MRS ROBINSON’S DISGRACE
Author: Kate Summerscale
Bloomsbury RRP $29.99
Review: Monique Mulligan
On a mild winter’s evening in 1850, Isabella Robinson set out for a party. Her carriage bumped across the wide cobbled streets of Edinburgh’s Georgian New Town and drew up at 8 Royal Circus, a grand sandstone terrace lit by gas lamps. The guests were gathered in the high, airy drawing rooms on the first floor, the ladies in glinting silk and satin pulled tight over boned corsets; the gentlemen in tailcoats, waistcoats and neckties. When Mrs Robinson joined the throng she was at once enchanted by a Mr Edward Lane, a handsome medical student ten years her junior. He was ‘fascinating’, she told her diary, before chastising herself for being so susceptible to a man’s charms. But a wish had taken hold of her, which she was to find hard to shake …
With a blurb like it would be easy to assume Mrs Robinson’s Disgrace was a novel. It’s not, as I discovered quick smart. Instead Mrs Robinson’s Disgrace is a non-fiction account about a Victorian divorce scandal, a court case, and Isabella Robinson’s diary, which was tendered as evidence against her. If you like this sort of thing (I do), it’s fascinating reading – an engrossing social history that paints a vivid portrait of life in Victorian London.
There’s nothing sensationalised about what would have been a truly sensational story back in the day; it’s not tedious reading either – and it could have been. I was intrigued by the glimpse into society of that day – intrigued and almost repelled by the double standards that were allowed to flourish (such as, a man could divorce his wife for adultery, but a woman had to go the added step of proving that he had been a bad husband, not just an adulterer). Other insights, such as the belief that phrenology was an accurate predictor of character, were interesting (especially when they were shown to be inaccurate).
Meticulously researched and beautifully-crafted, Summerscale has shown a talent for breathing new life into an old story, without glossing over or embellishing details. Mrs Robinson’s Disgrace is available from good bookstores and Bloomsbury. This copy was courtesy of Bloomsbury Australia.
........
— About this exercise —
Retype the stretch of the book review from "There’s nothing sensationalised" through "to be inaccurate).", word for word. The lines that come next have no connection to the book review.

— Data provided —
........
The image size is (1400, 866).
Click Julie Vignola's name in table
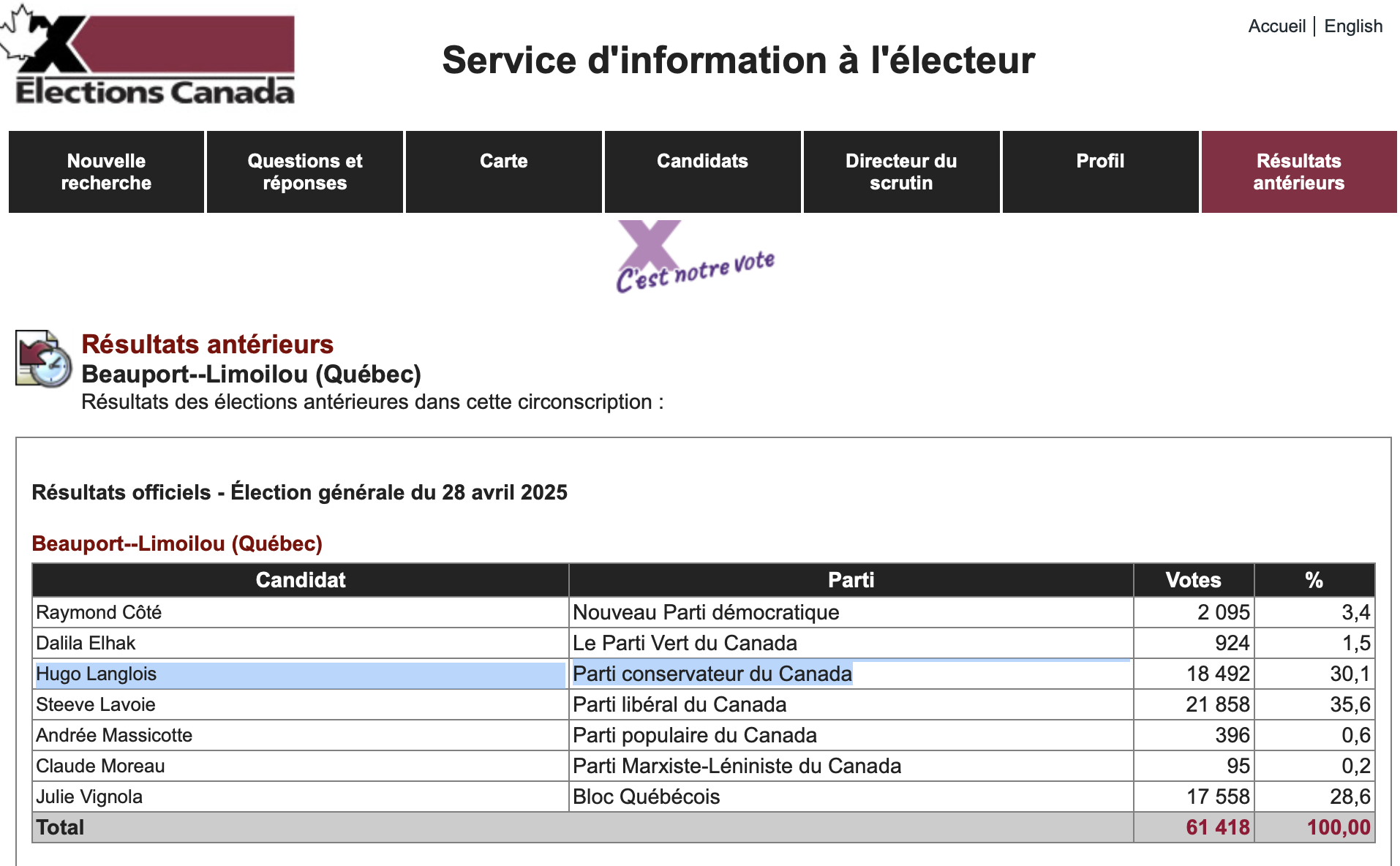point(89,797)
........
— Expected answer —
There’s nothing sensationalised about what would have been a truly sensational story back in the day; it’s not tedious reading either – and it could have been. I was intrigued by the glimpse into society of that day – intrigued and almost repelled by the double standards that were allowed to flourish (such as, a man could divorce his wife for adultery, but a woman had to go the added step of proving that he had been a bad husband, not just an adulterer). Other insights, such as the belief that phrenology was an accurate predictor of character, were interesting (especially when they were shown to be inaccurate).